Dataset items
────

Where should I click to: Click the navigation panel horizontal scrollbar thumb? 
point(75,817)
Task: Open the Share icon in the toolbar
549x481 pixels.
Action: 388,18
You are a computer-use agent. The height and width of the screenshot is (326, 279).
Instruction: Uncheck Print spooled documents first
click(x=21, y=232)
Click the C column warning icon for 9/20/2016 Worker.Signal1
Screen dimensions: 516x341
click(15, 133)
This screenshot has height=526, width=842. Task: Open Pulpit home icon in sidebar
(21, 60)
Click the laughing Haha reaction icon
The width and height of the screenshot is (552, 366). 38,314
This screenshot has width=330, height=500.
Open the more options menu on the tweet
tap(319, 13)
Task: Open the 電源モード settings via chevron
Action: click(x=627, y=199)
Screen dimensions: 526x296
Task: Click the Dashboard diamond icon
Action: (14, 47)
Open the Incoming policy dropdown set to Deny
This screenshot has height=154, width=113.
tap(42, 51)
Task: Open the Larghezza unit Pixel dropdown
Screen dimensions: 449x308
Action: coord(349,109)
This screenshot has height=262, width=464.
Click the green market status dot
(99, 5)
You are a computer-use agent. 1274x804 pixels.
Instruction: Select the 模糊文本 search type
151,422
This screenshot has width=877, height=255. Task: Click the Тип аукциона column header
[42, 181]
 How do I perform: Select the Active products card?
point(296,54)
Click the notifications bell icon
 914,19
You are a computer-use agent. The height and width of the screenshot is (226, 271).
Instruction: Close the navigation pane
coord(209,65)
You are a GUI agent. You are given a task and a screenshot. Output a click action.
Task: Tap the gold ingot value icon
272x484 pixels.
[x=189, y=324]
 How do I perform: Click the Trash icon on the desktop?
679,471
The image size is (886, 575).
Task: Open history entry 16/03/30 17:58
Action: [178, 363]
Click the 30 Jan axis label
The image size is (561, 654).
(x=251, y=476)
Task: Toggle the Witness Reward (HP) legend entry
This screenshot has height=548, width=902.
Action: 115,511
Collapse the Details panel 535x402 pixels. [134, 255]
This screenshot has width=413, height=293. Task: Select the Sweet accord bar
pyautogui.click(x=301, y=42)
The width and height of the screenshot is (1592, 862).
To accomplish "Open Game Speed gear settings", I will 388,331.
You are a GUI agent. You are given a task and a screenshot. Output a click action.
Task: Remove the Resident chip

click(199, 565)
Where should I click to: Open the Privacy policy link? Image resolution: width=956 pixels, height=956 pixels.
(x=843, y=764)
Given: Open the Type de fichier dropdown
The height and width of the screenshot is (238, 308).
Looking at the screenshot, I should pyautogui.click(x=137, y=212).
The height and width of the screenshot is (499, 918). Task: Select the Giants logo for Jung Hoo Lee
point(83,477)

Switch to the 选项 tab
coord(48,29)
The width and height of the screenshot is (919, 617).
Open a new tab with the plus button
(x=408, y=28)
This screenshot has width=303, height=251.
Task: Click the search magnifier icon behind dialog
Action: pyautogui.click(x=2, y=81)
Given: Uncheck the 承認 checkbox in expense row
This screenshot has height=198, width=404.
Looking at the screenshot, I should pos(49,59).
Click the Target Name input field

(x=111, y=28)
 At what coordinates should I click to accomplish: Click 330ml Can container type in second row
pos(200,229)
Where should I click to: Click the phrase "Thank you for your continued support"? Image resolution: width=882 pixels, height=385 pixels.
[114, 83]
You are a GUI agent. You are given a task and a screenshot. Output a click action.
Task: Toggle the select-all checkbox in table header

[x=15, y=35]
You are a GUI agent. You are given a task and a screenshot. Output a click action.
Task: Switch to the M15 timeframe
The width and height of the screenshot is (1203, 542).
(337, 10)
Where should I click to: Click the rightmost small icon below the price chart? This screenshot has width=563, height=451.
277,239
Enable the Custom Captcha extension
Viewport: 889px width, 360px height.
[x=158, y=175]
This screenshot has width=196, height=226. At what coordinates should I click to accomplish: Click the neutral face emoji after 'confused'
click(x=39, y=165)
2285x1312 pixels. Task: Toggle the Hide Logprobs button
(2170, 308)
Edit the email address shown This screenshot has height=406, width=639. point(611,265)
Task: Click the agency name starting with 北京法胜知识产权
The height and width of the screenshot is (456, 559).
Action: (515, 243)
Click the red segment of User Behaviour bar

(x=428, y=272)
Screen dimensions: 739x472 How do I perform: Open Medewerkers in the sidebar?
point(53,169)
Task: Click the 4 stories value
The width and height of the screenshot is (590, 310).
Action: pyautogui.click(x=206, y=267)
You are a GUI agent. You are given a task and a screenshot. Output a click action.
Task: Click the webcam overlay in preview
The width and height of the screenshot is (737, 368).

────

Problem details
Whenever a line in the records above contains the string "computer", copy that line.

Output for this exercise
You are a computer-use agent. The height and width of the screenshot is (326, 279).
You are a computer-use agent. 1274x804 pixels.
You are a computer-use agent. The height and width of the screenshot is (226, 271).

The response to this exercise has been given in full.